A quel punto, non si capisce perché gli stessi dogmi religiosi del cristianesimo, per quanto in gran parte impenetrabili, inaccessibili alla ragione logico-discorsiva, dovrebbero venir considerati come elementi antitetici ad un principio di razionalità e non invece come presupposti necessari ad un qualsivoglia processo di razionalità e, più segnatamente, ad una interpretazione critico-razionale intersoggettiva e tendenzialmente universale della vita e della storia. Non c’è infatti nulla che possa essere pensato, argomentato, dimostrato e sostenuto, in assenza di determinati presupposti: di presupposti, e di presupposti spesso indimostrabili, ha bisogno l’etica, la politica, l’arte, la scienza. Per quale motivo dovrebbe fare eccezione la fede, la religiosità? Perché la fede rivelata non dovrebbe essere parte costitutiva ed integrante della fede che la ragione stessa ripone in Cristo? Perché la razionalità evangelico-cristiana non dovrebbe costituire una fonte primaria e insostituibile di illuminazione per tutti gli assetti o i modelli fenomenologici in cui la ragione dell’uomo viene articolandosi nel quadro della sua inarrestabile processualità storico-culturale?

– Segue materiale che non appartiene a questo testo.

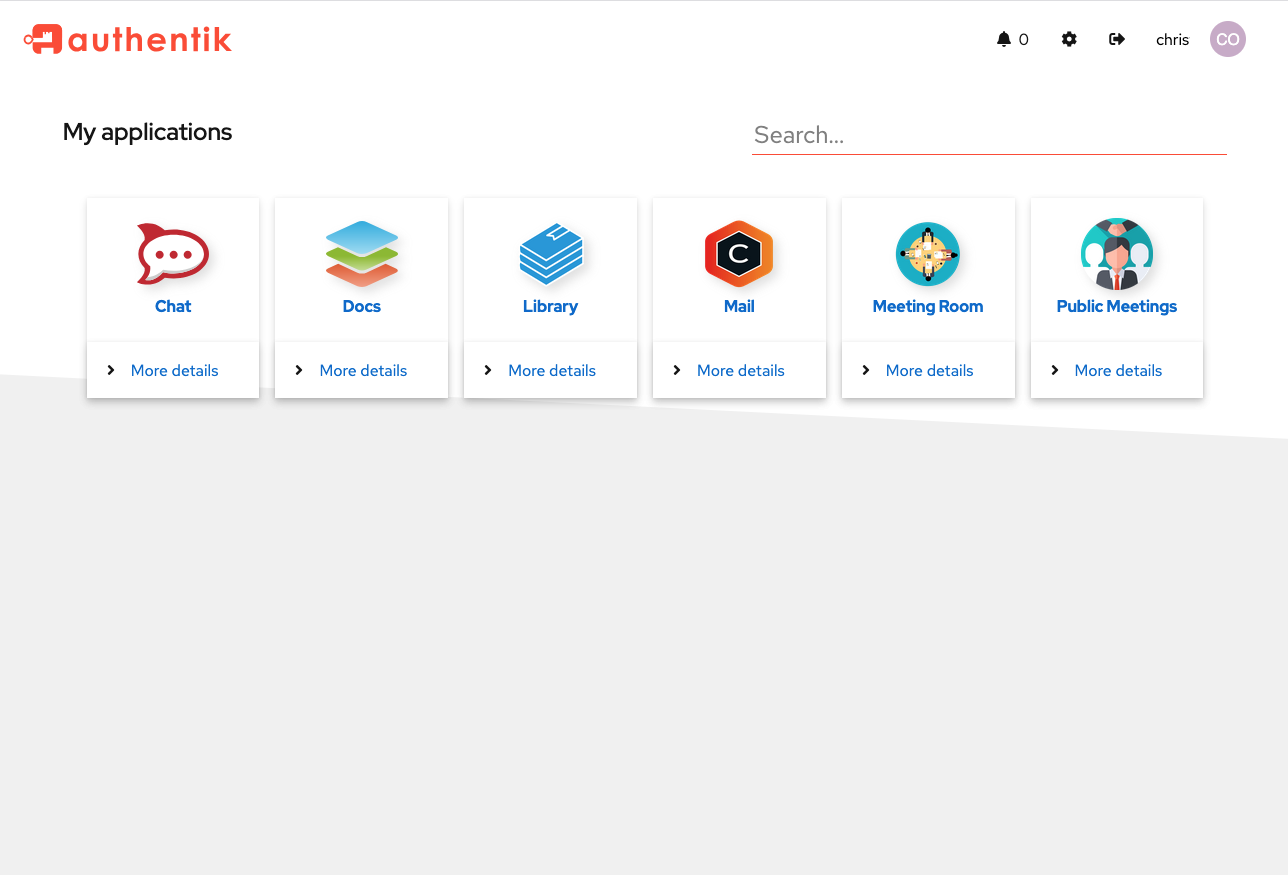Open the notifications bell icon
1288x875 pixels.
[x=1004, y=39]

Non è che non si sia consapevoli dell’intrinseca complessità inerente la problematica relativa al rapporto tra ragione e fede, tra fede puramente razionale e fede rivelata, tra fede immanente e naturale e fede trascendente e sovrannaturale, anche perché senza l’esistenza di tale complessità non ci sarebbe nulla di cui discutere e per cui prendere posizione. Ma, anche in materia di fede, Kant è un punto di riferimento e di confronto obbligato della riflessione contemporanea, perché il suo concetto di una religiosità nei limiti della sola ragione mira in realtà ad una interiorizzazione, ad una purificazione della fede da ogni orpello esteriore di tipo formale, ed è ciò che non può restare estraneo alla riflessione dei cattolici contemporanei, ma anche perché se Dio, e beninteso il Dio-Logos, il Dio-Cristo incarnatosi, rivelatosi, immolatosi su una croce e consegnatosi alla testimonianza della sua Chiesa, non viene posto a fondamento assoluto di qualsivoglia esercizio ed esercizio critico di razionalità, tutte le relative e relativistiche costruzioni conoscitive, etiche, estetiche, teoriche e pragmatiche, dell’umanità pensante non potranno che brancolare nell’oscurità di un destino di incerta,  incompiuta, opaca, unilaterale e frammentaria razionalità. Destino, in ogni caso, necessario e ineluttabile secondo molti filosofi, non per noi, che di Kant condividiamo l’anelito al sovrasensibile ma non solo sul piano morale.